:: Exercise details ::
From the line that contains "You are a computer-use agent." through the closing line of the entries, write out each line exactly; pictures stay out.

:: Data section ::
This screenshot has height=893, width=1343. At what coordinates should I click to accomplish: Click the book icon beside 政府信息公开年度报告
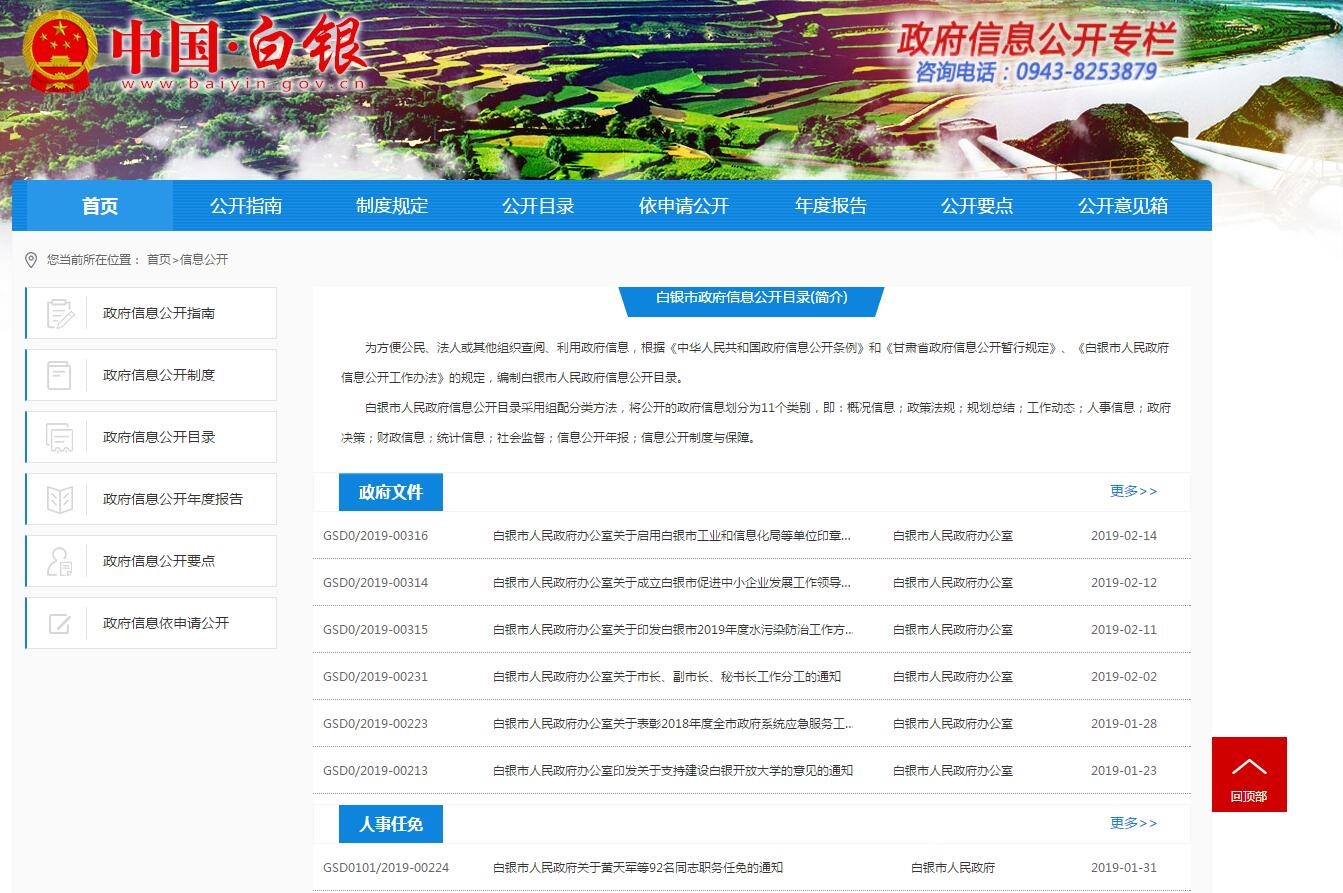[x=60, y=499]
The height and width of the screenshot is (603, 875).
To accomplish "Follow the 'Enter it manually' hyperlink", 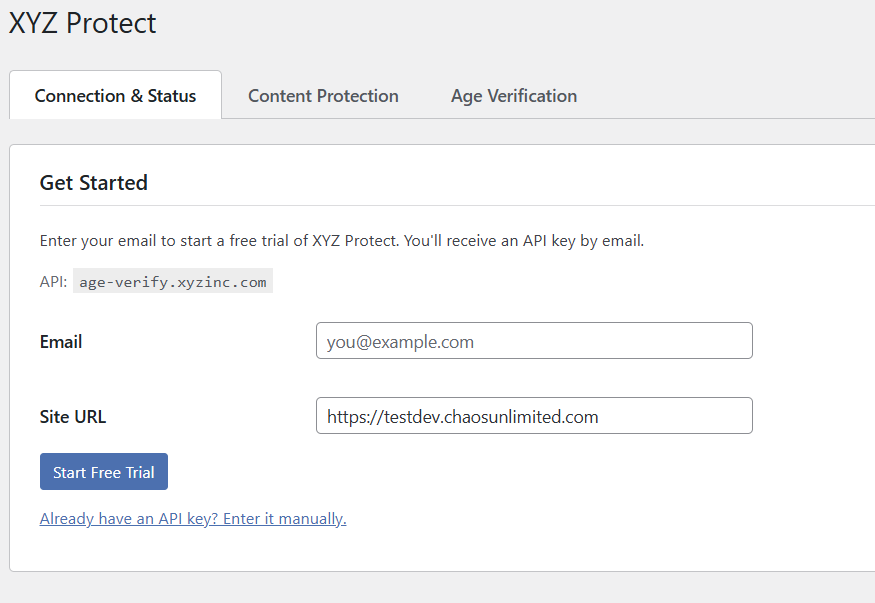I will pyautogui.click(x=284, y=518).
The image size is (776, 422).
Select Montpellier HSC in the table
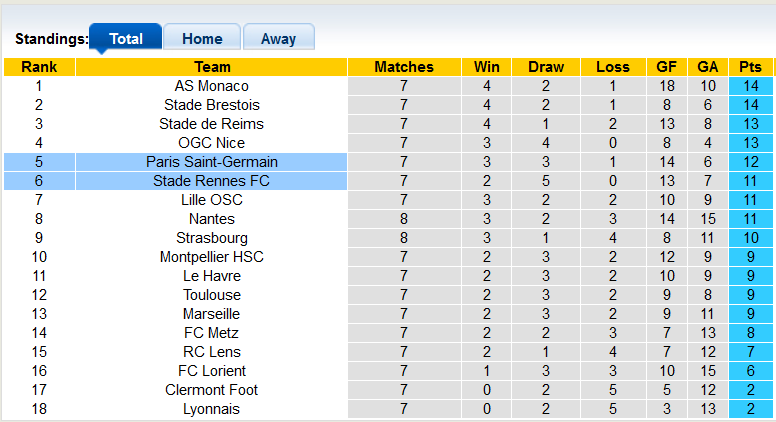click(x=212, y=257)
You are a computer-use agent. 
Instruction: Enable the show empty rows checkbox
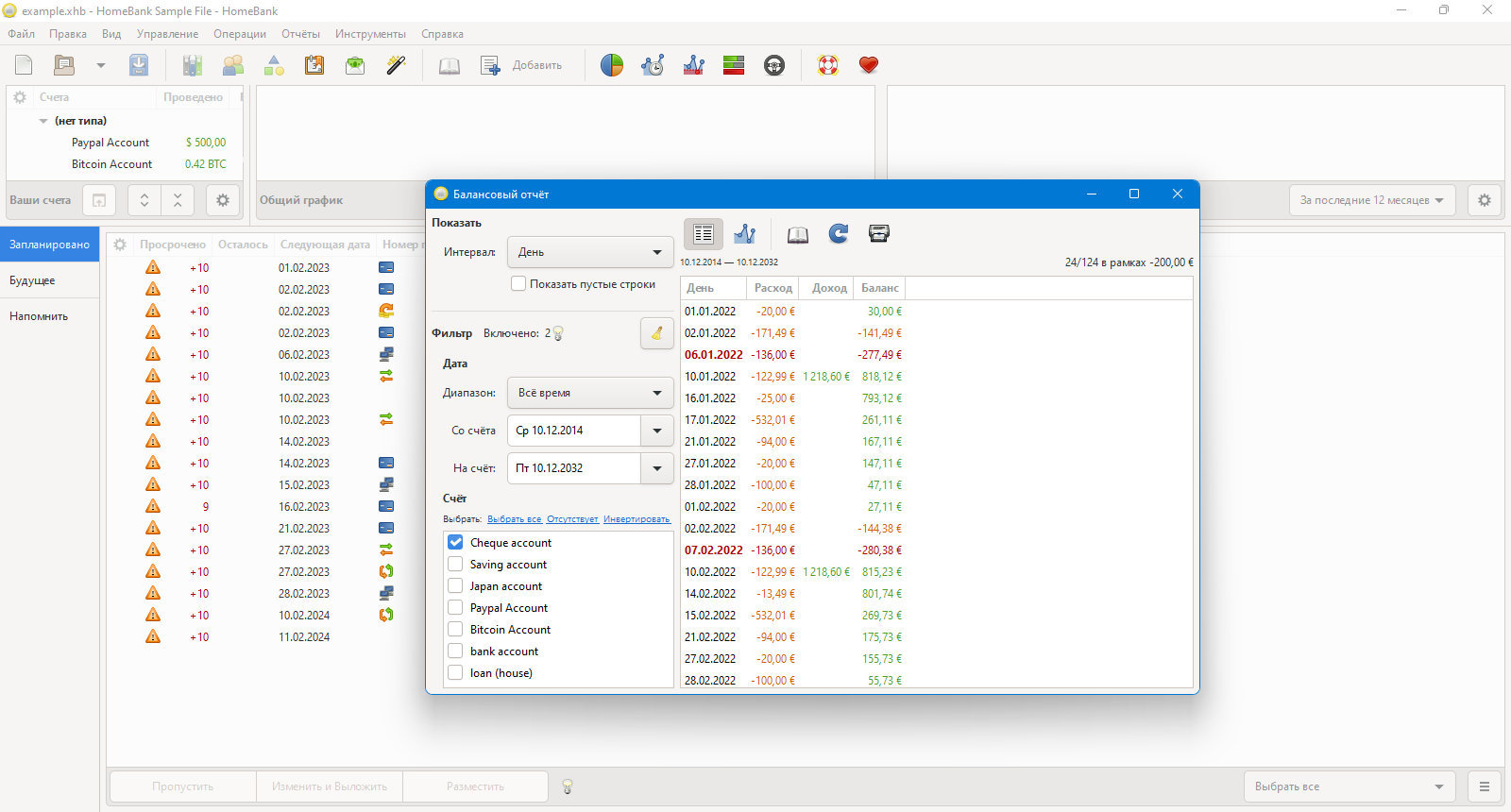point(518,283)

:: Solution for this task ::
You are a computer-use agent. 
Instruction: Enable the show empty rows checkbox
point(518,283)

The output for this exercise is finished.